* Work item
All entries must be given again in full, exactly as they were supplied.

* Available records
%%
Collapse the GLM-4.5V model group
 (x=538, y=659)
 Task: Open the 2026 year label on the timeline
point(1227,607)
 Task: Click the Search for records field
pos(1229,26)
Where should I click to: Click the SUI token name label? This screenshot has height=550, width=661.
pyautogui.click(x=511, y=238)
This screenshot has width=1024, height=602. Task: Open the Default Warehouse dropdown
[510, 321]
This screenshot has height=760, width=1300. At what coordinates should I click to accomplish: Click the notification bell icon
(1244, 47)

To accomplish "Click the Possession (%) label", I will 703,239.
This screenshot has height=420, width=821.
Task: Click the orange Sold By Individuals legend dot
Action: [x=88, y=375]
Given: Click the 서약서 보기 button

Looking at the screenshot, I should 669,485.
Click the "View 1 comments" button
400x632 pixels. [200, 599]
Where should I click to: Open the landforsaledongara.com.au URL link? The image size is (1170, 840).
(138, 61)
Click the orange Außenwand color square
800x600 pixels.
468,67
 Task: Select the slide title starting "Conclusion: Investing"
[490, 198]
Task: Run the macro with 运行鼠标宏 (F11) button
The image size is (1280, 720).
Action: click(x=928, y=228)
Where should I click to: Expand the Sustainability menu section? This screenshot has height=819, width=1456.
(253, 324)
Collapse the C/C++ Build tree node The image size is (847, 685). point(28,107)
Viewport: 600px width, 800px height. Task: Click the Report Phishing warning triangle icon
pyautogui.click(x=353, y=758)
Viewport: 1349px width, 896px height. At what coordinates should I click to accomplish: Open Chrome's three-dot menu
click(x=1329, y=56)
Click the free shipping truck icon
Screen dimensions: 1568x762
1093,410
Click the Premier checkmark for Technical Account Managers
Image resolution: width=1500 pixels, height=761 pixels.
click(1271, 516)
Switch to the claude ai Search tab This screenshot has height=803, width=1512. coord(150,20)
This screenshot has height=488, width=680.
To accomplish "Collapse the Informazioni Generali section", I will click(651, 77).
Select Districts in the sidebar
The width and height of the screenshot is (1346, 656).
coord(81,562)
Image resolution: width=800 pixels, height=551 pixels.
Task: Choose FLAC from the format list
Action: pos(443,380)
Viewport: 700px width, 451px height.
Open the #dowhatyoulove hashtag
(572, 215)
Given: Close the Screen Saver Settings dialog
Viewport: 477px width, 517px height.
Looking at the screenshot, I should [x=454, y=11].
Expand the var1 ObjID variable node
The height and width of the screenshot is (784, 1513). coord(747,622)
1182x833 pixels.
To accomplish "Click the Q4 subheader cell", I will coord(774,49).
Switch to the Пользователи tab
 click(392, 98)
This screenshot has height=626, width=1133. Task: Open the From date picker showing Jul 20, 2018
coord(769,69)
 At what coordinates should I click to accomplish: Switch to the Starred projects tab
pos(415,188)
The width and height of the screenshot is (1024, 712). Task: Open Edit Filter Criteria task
%%
* Exercise result
Collapse the GLM-4.5V model group
 (x=538, y=659)
 Task: Open the 2026 year label on the timeline
point(1227,607)
 Task: Click the Search for records field
pos(1229,26)
Where should I click to: Click the SUI token name label? This screenshot has height=550, width=661.
pyautogui.click(x=511, y=238)
This screenshot has width=1024, height=602. Task: Open the Default Warehouse dropdown
[510, 321]
This screenshot has height=760, width=1300. At what coordinates should I click to accomplish: Click the notification bell icon
(1244, 47)

To accomplish "Click the Possession (%) label", I will 703,239.
This screenshot has height=420, width=821.
Task: Click the orange Sold By Individuals legend dot
Action: [x=88, y=375]
Given: Click the 서약서 보기 button

Looking at the screenshot, I should 669,485.
Click the "View 1 comments" button
400x632 pixels. [200, 599]
Where should I click to: Open the landforsaledongara.com.au URL link? The image size is (1170, 840).
(138, 61)
Click the orange Außenwand color square
800x600 pixels.
468,67
 Task: Select the slide title starting "Conclusion: Investing"
[490, 198]
Task: Run the macro with 运行鼠标宏 (F11) button
The image size is (1280, 720).
Action: click(x=928, y=228)
Where should I click to: Expand the Sustainability menu section? This screenshot has height=819, width=1456.
(253, 324)
Collapse the C/C++ Build tree node The image size is (847, 685). point(28,107)
Viewport: 600px width, 800px height. Task: Click the Report Phishing warning triangle icon
pyautogui.click(x=353, y=758)
Viewport: 1349px width, 896px height. At what coordinates should I click to accomplish: Open Chrome's three-dot menu
click(x=1329, y=56)
Click the free shipping truck icon
Screen dimensions: 1568x762
1093,410
Click the Premier checkmark for Technical Account Managers
Image resolution: width=1500 pixels, height=761 pixels.
click(1271, 516)
Switch to the claude ai Search tab This screenshot has height=803, width=1512. coord(150,20)
This screenshot has height=488, width=680.
To accomplish "Collapse the Informazioni Generali section", I will click(651, 77).
Select Districts in the sidebar
The width and height of the screenshot is (1346, 656).
coord(81,562)
Image resolution: width=800 pixels, height=551 pixels.
Task: Choose FLAC from the format list
Action: pos(443,380)
Viewport: 700px width, 451px height.
Open the #dowhatyoulove hashtag
(572, 215)
Given: Close the Screen Saver Settings dialog
Viewport: 477px width, 517px height.
Looking at the screenshot, I should [x=454, y=11].
Expand the var1 ObjID variable node
The height and width of the screenshot is (784, 1513). coord(747,622)
1182x833 pixels.
To accomplish "Click the Q4 subheader cell", I will coord(774,49).
Switch to the Пользователи tab
 click(392, 98)
This screenshot has height=626, width=1133. Task: Open the From date picker showing Jul 20, 2018
coord(769,69)
 At what coordinates should I click to accomplish: Switch to the Starred projects tab
pos(415,188)
The width and height of the screenshot is (1024, 712). Task: Open Edit Filter Criteria task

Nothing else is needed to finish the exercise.